Take a closer look and you will see delicate gold links that intertwine to weave a grid pattern within which Cartier has integrated an innovative element. This allows the case to deform and retract to its original shape. The challenge faced and executed so brilliantly by Cartier is to match and set a wide variety of diameters and shades of stones. This approach is made all the more complex by the fact that the watch is flexible, requiring the watchmaker to seal it with a resin before releasing it.
The Coussin watch is sensory on all levels. Beyond the sense of touch, the sight is electrified by the iridescence of diamonds and coloured stones. The case, dial and buckle are set with 279 brilliant-cut diamonds (1.35 cts), 56 tsavorites and 120 blue tourmalines Crown set with a brilliant-cut diamond (0.13 cts).

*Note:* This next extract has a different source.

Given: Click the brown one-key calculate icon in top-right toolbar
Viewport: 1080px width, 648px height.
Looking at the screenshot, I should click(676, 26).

Each year, the Cartier Privé collection celebrates the Maison’s iconic models through limited-edition numbered watches. Today, the Tank Chinoise watch reveals the mystery of the skeleton movement within its new rectangular dial.
The open-worked dial reveals the workings of the movement, much like traditional Chinese windows. Inspired by Chinese savoir-faire, the black and red lacquer brings both preciousness and the effect of depth. The 9627 MC skeleton movement of the watch was developed by Cartier exclusively for this Tank Chinoise.

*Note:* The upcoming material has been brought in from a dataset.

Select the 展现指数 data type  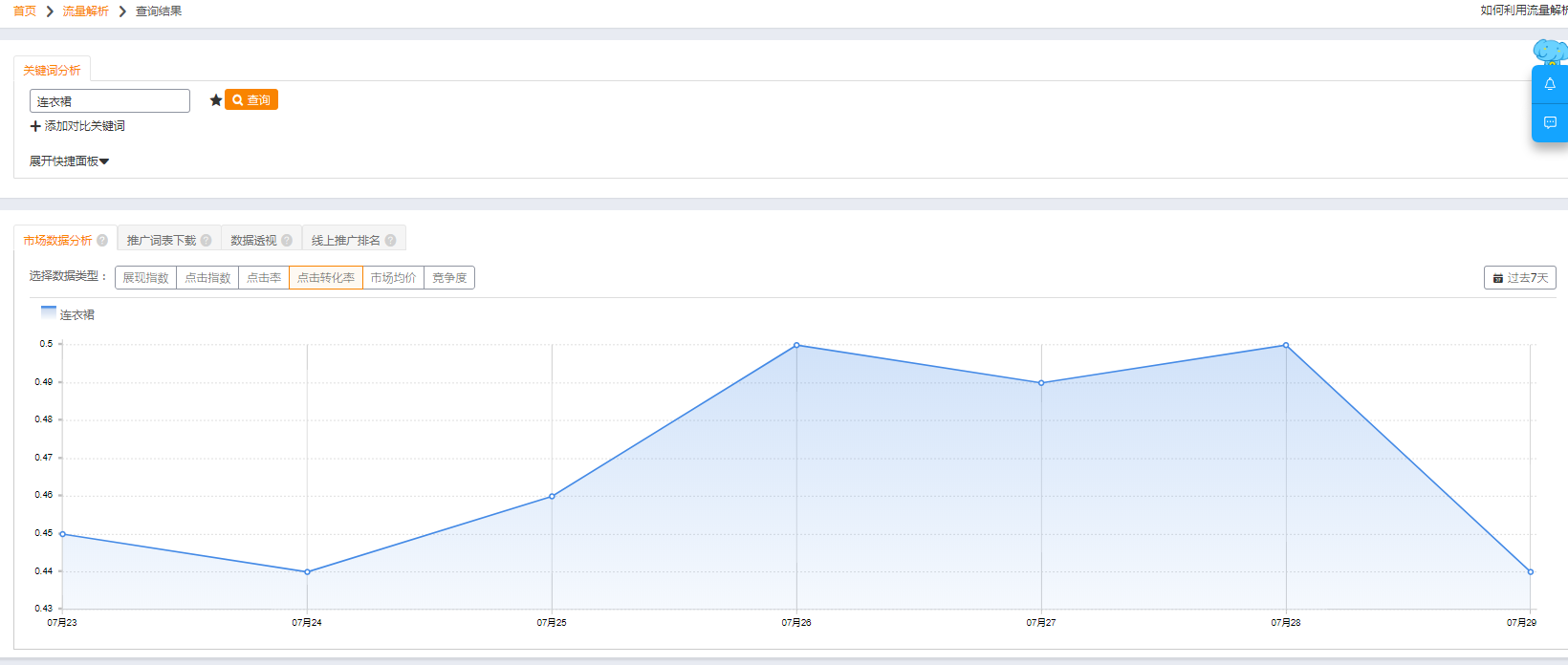pos(145,278)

This spectacular watch is complemented by a large and understated hour-minute version in platinum, yellow gold or rose gold, with horizontal bevelled-edge bars. It beats to the rhythm of the 430 MC movement, which is currently the Maison’s finest mechanical movement.
Pasha de Cartier Grille
Making its debut in the 1980s, the Pasha de Cartier is a classic that is still timeless as it continues to inspire with its creativity and an intelligent design that allows it to evolve. This year, the Pasha de Cartier is made with a big dose of vitality and power; it is a watch that defies convention with a grid over the dial. Some will say that this is Cartier showing its playful side. Playfulness aside, these watches are serious when it comes to their complex inner workings found in the Moonphase Pasha de Cartier and the skeleton Pasha de Cartier.
In 1985, the Pasha de Cartier watch was born. At the time, its name paid tribute to Pasha El Glaoui of Marrakesh, one of the Maison’s most loyal customers between 1920 and 1950 and a collector of watchmaking pieces. New loyal customers of today will love the Pasha de Cartier Grille that features the watch’s strong graphic signature, the square inside the circle and the four oversized Arabic numerals that it sits over and marks out. This is a grid whose design gives this character-rich watch a spectacular textured effect. Delicately recreated, it encases the dial. The grille is removable as the Manufacture has developed a new system supported by four tiny clasps with a very complex spring to scale. This allows it to be attached and detached with ease.
The watch is easy to wear with or without it, in two different styles.
The Pasha de Cartier Grille watch is available in an all-gold 41 mm version and in 30mm and 35mm jewellery versions.